TASK OBJECTIVE :: Print the entries exactly as given.

Saved entries:
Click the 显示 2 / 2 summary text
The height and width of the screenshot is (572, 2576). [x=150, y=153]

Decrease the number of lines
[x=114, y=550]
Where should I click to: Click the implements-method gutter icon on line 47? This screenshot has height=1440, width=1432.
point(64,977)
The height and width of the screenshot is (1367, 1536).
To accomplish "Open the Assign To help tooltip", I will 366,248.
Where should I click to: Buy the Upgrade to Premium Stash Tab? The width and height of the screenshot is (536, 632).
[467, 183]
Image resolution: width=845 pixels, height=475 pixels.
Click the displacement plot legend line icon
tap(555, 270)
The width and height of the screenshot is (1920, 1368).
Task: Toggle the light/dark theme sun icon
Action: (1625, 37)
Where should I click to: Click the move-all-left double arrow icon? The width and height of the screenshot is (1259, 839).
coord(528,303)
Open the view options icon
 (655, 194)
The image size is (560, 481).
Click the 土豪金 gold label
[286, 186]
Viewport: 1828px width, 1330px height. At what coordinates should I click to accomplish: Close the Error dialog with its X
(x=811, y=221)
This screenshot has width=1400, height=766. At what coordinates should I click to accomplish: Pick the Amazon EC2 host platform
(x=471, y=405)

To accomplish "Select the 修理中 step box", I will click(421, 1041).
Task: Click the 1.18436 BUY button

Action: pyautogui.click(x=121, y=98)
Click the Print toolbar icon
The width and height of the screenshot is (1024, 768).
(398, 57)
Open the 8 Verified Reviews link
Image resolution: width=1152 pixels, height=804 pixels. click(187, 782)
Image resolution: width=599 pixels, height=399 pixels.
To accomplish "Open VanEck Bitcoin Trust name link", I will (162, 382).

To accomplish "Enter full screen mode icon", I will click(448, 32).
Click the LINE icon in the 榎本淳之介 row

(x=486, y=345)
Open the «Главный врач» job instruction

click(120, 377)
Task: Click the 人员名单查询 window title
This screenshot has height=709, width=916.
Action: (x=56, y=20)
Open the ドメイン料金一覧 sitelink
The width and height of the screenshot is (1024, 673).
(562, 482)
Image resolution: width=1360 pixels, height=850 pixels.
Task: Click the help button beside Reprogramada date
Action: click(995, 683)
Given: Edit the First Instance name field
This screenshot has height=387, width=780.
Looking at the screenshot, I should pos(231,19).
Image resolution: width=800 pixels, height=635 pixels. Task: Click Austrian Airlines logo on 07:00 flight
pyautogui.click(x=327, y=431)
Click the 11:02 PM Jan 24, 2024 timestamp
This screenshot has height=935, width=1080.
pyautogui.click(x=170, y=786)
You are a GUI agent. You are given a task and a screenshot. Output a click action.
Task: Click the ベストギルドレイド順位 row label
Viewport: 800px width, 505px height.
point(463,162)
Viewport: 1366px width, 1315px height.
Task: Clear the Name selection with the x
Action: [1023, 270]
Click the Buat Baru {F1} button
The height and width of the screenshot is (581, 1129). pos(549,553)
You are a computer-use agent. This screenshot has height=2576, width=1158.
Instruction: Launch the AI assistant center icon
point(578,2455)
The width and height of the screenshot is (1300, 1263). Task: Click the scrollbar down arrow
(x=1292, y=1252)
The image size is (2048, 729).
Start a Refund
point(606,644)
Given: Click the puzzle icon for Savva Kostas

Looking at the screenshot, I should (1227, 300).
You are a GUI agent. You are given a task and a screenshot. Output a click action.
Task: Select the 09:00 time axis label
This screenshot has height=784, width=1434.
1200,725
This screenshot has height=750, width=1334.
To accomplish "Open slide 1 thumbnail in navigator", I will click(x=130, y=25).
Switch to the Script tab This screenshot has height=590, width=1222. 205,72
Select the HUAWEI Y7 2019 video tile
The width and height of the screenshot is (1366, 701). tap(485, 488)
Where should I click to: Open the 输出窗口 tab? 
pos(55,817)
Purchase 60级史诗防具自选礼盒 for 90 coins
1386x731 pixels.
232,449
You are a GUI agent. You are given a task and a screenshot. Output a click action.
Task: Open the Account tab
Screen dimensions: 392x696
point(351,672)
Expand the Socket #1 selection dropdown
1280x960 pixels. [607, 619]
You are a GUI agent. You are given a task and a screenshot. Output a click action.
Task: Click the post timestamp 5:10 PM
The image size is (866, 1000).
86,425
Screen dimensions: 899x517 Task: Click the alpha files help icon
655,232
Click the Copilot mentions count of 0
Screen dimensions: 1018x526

ANSWER ::
Click the 显示 2 / 2 summary text
The height and width of the screenshot is (572, 2576). [x=150, y=153]

Decrease the number of lines
[x=114, y=550]
Where should I click to: Click the implements-method gutter icon on line 47? This screenshot has height=1440, width=1432.
point(64,977)
The height and width of the screenshot is (1367, 1536).
To accomplish "Open the Assign To help tooltip", I will 366,248.
Where should I click to: Buy the Upgrade to Premium Stash Tab? The width and height of the screenshot is (536, 632).
[467, 183]
Image resolution: width=845 pixels, height=475 pixels.
Click the displacement plot legend line icon
tap(555, 270)
The width and height of the screenshot is (1920, 1368).
Task: Toggle the light/dark theme sun icon
Action: (1625, 37)
Where should I click to: Click the move-all-left double arrow icon? The width and height of the screenshot is (1259, 839).
coord(528,303)
Open the view options icon
 (655, 194)
The image size is (560, 481).
Click the 土豪金 gold label
[286, 186]
Viewport: 1828px width, 1330px height. At what coordinates should I click to accomplish: Close the Error dialog with its X
(x=811, y=221)
This screenshot has width=1400, height=766. At what coordinates should I click to accomplish: Pick the Amazon EC2 host platform
(x=471, y=405)

To accomplish "Select the 修理中 step box", I will click(421, 1041).
Task: Click the 1.18436 BUY button

Action: pyautogui.click(x=121, y=98)
Click the Print toolbar icon
The width and height of the screenshot is (1024, 768).
(398, 57)
Open the 8 Verified Reviews link
Image resolution: width=1152 pixels, height=804 pixels. click(187, 782)
Image resolution: width=599 pixels, height=399 pixels.
To accomplish "Open VanEck Bitcoin Trust name link", I will (162, 382).

To accomplish "Enter full screen mode icon", I will click(448, 32).
Click the LINE icon in the 榎本淳之介 row

(x=486, y=345)
Open the «Главный врач» job instruction

click(120, 377)
Task: Click the 人员名单查询 window title
This screenshot has height=709, width=916.
Action: (x=56, y=20)
Open the ドメイン料金一覧 sitelink
The width and height of the screenshot is (1024, 673).
(562, 482)
Image resolution: width=1360 pixels, height=850 pixels.
Task: Click the help button beside Reprogramada date
Action: click(995, 683)
Given: Edit the First Instance name field
This screenshot has height=387, width=780.
Looking at the screenshot, I should pos(231,19).
Image resolution: width=800 pixels, height=635 pixels. Task: Click Austrian Airlines logo on 07:00 flight
pyautogui.click(x=327, y=431)
Click the 11:02 PM Jan 24, 2024 timestamp
This screenshot has height=935, width=1080.
pyautogui.click(x=170, y=786)
You are a GUI agent. You are given a task and a screenshot. Output a click action.
Task: Click the ベストギルドレイド順位 row label
Viewport: 800px width, 505px height.
point(463,162)
Viewport: 1366px width, 1315px height.
Task: Clear the Name selection with the x
Action: [1023, 270]
Click the Buat Baru {F1} button
The height and width of the screenshot is (581, 1129). pos(549,553)
You are a computer-use agent. This screenshot has height=2576, width=1158.
Instruction: Launch the AI assistant center icon
point(578,2455)
The width and height of the screenshot is (1300, 1263). Task: Click the scrollbar down arrow
(x=1292, y=1252)
The image size is (2048, 729).
Start a Refund
point(606,644)
Given: Click the puzzle icon for Savva Kostas

Looking at the screenshot, I should (1227, 300).
You are a GUI agent. You are given a task and a screenshot. Output a click action.
Task: Select the 09:00 time axis label
This screenshot has height=784, width=1434.
1200,725
This screenshot has height=750, width=1334.
To accomplish "Open slide 1 thumbnail in navigator", I will click(x=130, y=25).
Switch to the Script tab This screenshot has height=590, width=1222. 205,72
Select the HUAWEI Y7 2019 video tile
The width and height of the screenshot is (1366, 701). tap(485, 488)
Where should I click to: Open the 输出窗口 tab? 
pos(55,817)
Purchase 60级史诗防具自选礼盒 for 90 coins
1386x731 pixels.
232,449
You are a GUI agent. You are given a task and a screenshot. Output a click action.
Task: Open the Account tab
Screen dimensions: 392x696
point(351,672)
Expand the Socket #1 selection dropdown
1280x960 pixels. [607, 619]
You are a GUI agent. You are given a task and a screenshot. Output a click action.
Task: Click the post timestamp 5:10 PM
The image size is (866, 1000).
86,425
Screen dimensions: 899x517 Task: Click the alpha files help icon
655,232
Click the Copilot mentions count of 0
Screen dimensions: 1018x526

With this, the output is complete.